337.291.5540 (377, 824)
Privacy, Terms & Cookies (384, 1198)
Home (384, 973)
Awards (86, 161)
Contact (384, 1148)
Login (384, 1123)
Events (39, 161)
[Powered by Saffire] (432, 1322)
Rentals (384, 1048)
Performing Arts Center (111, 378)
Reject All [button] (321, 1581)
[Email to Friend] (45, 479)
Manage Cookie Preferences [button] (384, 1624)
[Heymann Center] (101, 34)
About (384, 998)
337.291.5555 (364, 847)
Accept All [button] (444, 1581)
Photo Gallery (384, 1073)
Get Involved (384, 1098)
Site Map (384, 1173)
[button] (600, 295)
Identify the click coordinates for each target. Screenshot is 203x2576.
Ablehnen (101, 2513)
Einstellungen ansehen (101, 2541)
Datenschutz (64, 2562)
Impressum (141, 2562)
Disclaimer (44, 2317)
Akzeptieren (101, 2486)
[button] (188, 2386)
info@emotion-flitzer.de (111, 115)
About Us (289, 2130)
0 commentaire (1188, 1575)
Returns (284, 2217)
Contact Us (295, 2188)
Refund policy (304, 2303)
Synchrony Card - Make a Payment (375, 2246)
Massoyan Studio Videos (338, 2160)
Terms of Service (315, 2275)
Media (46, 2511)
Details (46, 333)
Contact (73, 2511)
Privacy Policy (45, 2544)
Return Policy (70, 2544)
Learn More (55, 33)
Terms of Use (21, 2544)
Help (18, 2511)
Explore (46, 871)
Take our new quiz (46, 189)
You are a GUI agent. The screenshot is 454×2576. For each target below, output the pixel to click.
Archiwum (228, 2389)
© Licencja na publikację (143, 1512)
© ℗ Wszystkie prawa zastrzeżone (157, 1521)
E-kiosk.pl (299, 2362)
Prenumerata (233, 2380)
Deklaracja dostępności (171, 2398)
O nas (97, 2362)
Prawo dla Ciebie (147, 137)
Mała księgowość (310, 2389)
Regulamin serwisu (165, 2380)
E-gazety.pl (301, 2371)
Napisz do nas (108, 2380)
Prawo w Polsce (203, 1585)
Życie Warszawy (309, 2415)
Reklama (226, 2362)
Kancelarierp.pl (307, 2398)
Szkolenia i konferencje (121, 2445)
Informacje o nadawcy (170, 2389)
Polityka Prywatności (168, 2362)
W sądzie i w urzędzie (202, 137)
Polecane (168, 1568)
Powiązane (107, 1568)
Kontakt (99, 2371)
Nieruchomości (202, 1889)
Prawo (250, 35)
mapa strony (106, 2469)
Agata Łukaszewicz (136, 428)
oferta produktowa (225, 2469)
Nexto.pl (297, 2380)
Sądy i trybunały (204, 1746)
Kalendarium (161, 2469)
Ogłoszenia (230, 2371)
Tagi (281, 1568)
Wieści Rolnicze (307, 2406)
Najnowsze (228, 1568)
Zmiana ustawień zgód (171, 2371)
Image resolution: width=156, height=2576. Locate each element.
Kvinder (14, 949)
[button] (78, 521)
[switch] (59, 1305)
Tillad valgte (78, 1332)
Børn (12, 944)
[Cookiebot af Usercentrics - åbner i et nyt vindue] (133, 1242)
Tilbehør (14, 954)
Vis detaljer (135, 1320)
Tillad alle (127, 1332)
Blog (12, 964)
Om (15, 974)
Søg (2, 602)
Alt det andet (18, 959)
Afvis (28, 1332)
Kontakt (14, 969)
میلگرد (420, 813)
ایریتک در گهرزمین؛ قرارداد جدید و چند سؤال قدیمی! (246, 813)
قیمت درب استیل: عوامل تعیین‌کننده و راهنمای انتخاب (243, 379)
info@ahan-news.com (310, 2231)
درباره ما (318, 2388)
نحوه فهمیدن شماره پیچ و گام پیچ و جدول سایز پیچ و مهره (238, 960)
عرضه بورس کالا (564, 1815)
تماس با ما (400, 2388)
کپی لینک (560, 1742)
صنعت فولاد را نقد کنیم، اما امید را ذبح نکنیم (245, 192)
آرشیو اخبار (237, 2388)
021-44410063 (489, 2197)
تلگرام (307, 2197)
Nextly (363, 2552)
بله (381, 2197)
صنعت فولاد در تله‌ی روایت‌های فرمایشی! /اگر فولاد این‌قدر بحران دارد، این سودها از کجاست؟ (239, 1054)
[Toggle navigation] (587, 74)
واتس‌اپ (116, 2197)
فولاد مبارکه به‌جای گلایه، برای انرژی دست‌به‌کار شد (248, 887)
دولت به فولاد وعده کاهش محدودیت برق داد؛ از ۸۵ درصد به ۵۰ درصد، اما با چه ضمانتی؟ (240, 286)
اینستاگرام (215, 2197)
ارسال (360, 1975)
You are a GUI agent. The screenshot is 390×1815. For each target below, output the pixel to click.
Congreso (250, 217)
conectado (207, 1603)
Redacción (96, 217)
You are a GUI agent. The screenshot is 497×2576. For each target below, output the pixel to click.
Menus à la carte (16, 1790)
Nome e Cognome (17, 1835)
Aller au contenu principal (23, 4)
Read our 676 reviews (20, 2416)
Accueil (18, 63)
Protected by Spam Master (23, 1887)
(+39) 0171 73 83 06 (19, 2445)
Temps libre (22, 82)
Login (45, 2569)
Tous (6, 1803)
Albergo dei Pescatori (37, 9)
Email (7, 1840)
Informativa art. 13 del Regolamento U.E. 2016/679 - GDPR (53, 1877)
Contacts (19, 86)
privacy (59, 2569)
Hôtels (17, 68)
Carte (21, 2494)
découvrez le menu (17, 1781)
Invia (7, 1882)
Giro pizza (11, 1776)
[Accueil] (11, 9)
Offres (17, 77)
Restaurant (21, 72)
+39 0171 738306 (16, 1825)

■ ■ ■ ■ ■ ■ ■

_WHAT THE TASK ASKS_
Each record needs to be copied out again, letter for letter.

_RESPONSE TO THE EXERCISE_
337.291.5540 (377, 824)
Privacy, Terms & Cookies (384, 1198)
Home (384, 973)
Awards (86, 161)
Contact (384, 1148)
Login (384, 1123)
Events (39, 161)
[Powered by Saffire] (432, 1322)
Rentals (384, 1048)
Performing Arts Center (111, 378)
Reject All [button] (321, 1581)
[Email to Friend] (45, 479)
Manage Cookie Preferences [button] (384, 1624)
[Heymann Center] (101, 34)
About (384, 998)
337.291.5555 (364, 847)
Accept All [button] (444, 1581)
Photo Gallery (384, 1073)
Get Involved (384, 1098)
Site Map (384, 1173)
[button] (600, 295)
Identify the click coordinates for each target. Screenshot is 203x2576.
Ablehnen (101, 2513)
Einstellungen ansehen (101, 2541)
Datenschutz (64, 2562)
Impressum (141, 2562)
Disclaimer (44, 2317)
Akzeptieren (101, 2486)
[button] (188, 2386)
info@emotion-flitzer.de (111, 115)
About Us (289, 2130)
0 commentaire (1188, 1575)
Returns (284, 2217)
Contact Us (295, 2188)
Refund policy (304, 2303)
Synchrony Card - Make a Payment (375, 2246)
Massoyan Studio Videos (338, 2160)
Terms of Service (315, 2275)
Media (46, 2511)
Details (46, 333)
Contact (73, 2511)
Privacy Policy (45, 2544)
Return Policy (70, 2544)
Learn More (55, 33)
Terms of Use (21, 2544)
Help (18, 2511)
Explore (46, 871)
Take our new quiz (46, 189)
You are a GUI agent. The screenshot is 454×2576. For each target below, output the pixel to click.
Archiwum (228, 2389)
© Licencja na publikację (143, 1512)
© ℗ Wszystkie prawa zastrzeżone (157, 1521)
E-kiosk.pl (299, 2362)
Prenumerata (233, 2380)
Deklaracja dostępności (171, 2398)
O nas (97, 2362)
Prawo dla Ciebie (147, 137)
Mała księgowość (310, 2389)
Regulamin serwisu (165, 2380)
E-gazety.pl (301, 2371)
Napisz do nas (108, 2380)
Prawo w Polsce (203, 1585)
Życie Warszawy (309, 2415)
Reklama (226, 2362)
Kancelarierp.pl (307, 2398)
Szkolenia i konferencje (121, 2445)
Informacje o nadawcy (170, 2389)
Polityka Prywatności (168, 2362)
W sądzie i w urzędzie (202, 137)
Polecane (168, 1568)
Powiązane (107, 1568)
Kontakt (99, 2371)
Nieruchomości (202, 1889)
Prawo (250, 35)
mapa strony (106, 2469)
Agata Łukaszewicz (136, 428)
oferta produktowa (225, 2469)
Nexto.pl (297, 2380)
Sądy i trybunały (204, 1746)
Kalendarium (161, 2469)
Ogłoszenia (230, 2371)
Tagi (281, 1568)
Wieści Rolnicze (307, 2406)
Najnowsze (228, 1568)
Zmiana ustawień zgód (171, 2371)
Image resolution: width=156, height=2576. Locate each element.
Kvinder (14, 949)
[button] (78, 521)
[switch] (59, 1305)
Tillad valgte (78, 1332)
Børn (12, 944)
[Cookiebot af Usercentrics - åbner i et nyt vindue] (133, 1242)
Tilbehør (14, 954)
Vis detaljer (135, 1320)
Tillad alle (127, 1332)
Blog (12, 964)
Om (15, 974)
Søg (2, 602)
Alt det andet (18, 959)
Afvis (28, 1332)
Kontakt (14, 969)
میلگرد (420, 813)
ایریتک در گهرزمین؛ قرارداد جدید و چند سؤال قدیمی! (246, 813)
قیمت درب استیل: عوامل تعیین‌کننده و راهنمای انتخاب (243, 379)
info@ahan-news.com (310, 2231)
درباره ما (318, 2388)
نحوه فهمیدن شماره پیچ و گام پیچ و جدول سایز پیچ و مهره (238, 960)
عرضه بورس کالا (564, 1815)
تماس با ما (400, 2388)
کپی لینک (560, 1742)
صنعت فولاد را نقد کنیم، اما امید را ذبح نکنیم (245, 192)
آرشیو اخبار (237, 2388)
021-44410063 (489, 2197)
تلگرام (307, 2197)
Nextly (363, 2552)
بله (381, 2197)
صنعت فولاد در تله‌ی روایت‌های فرمایشی! /اگر فولاد این‌قدر بحران دارد، این سودها از کجاست؟ (239, 1054)
[Toggle navigation] (587, 74)
واتس‌اپ (116, 2197)
فولاد مبارکه به‌جای گلایه، برای انرژی دست‌به‌کار شد (248, 887)
دولت به فولاد وعده کاهش محدودیت برق داد؛ از ۸۵ درصد به ۵۰ درصد، اما با چه ضمانتی؟ (240, 286)
اینستاگرام (215, 2197)
ارسال (360, 1975)
You are a GUI agent. The screenshot is 390×1815. For each target below, output the pixel to click.
Congreso (250, 217)
conectado (207, 1603)
Redacción (96, 217)
You are a GUI agent. The screenshot is 497×2576. For each target below, output the pixel to click.
Menus à la carte (16, 1790)
Nome e Cognome (17, 1835)
Aller au contenu principal (23, 4)
Read our 676 reviews (20, 2416)
Accueil (18, 63)
Protected by Spam Master (23, 1887)
(+39) 0171 73 83 06 (19, 2445)
Temps libre (22, 82)
Login (45, 2569)
Tous (6, 1803)
Albergo dei Pescatori (37, 9)
Email (7, 1840)
Informativa art. 13 del Regolamento U.E. 2016/679 - GDPR (53, 1877)
Contacts (19, 86)
privacy (59, 2569)
Hôtels (17, 68)
Carte (21, 2494)
découvrez le menu (17, 1781)
Invia (7, 1882)
Giro pizza (11, 1776)
[Accueil] (11, 9)
Offres (17, 77)
Restaurant (21, 72)
+39 0171 738306 (16, 1825)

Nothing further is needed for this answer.